**Passage:**
========================================================================
THM: Advent of Cyber 2023 - Day 14 - The Little Machine That Wanted to Learn

Advent of Cyber 2023 - This article is part of a series.

Part 14: This Article

Part 15: THM: Advent of Cyber 2023 - Day 15 - Jingle Bell SPAM: Machine Learning Saves the Day!

Part 16: THM: Advent of Cyber 2023 - Day 16 - Can't CAPTCHA this Machine!

Part 17: THM: Advent of Cyber 2023 - Day 17 - I Tawt I Taw A C2 Tat!

Part 18: THM: Advent of Cyber 2023 - Day 18 - A Gift That Keeps on Giving

Part 19: THM: Advent of Cyber 2023 - Day 19 - CrypTOYminers Sing Volala-lala-latility

The fourteenth day of AoC23 contains of a Machine Learning task.
We’re going to create an “AI” :)

Learning Objectives
#

What is machine learning?
========================================================================
**Supplied data:**
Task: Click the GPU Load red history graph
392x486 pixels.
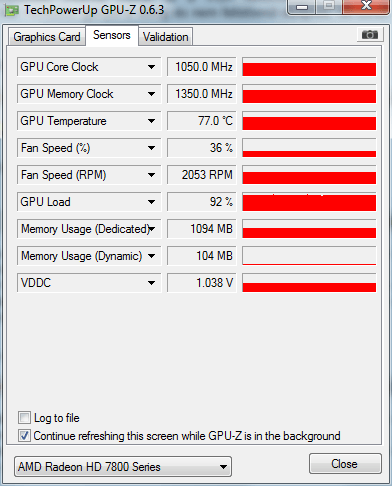Action: tap(309, 202)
========================================================================
Resume the Advent of Cyber 2023 Day 14 writeup, continuing on from its final heading, "What is machine learning?"

Basic machine learning structures and algorithms
Using neural networks to predict defective toys

Overview
#

This is my key takeaways from today:

There are several types of Machine Learning structures.
There are several layers in the structures.
Working with good data is a must, Shit-In, Shit-Out.

Basics of AI (ML)
#

The term “AI” is used everywhere these days, often incorrectly. A better term is to use machine learning (ML). It referes to the process used to create a system that can mimic the behaviour we see in real life.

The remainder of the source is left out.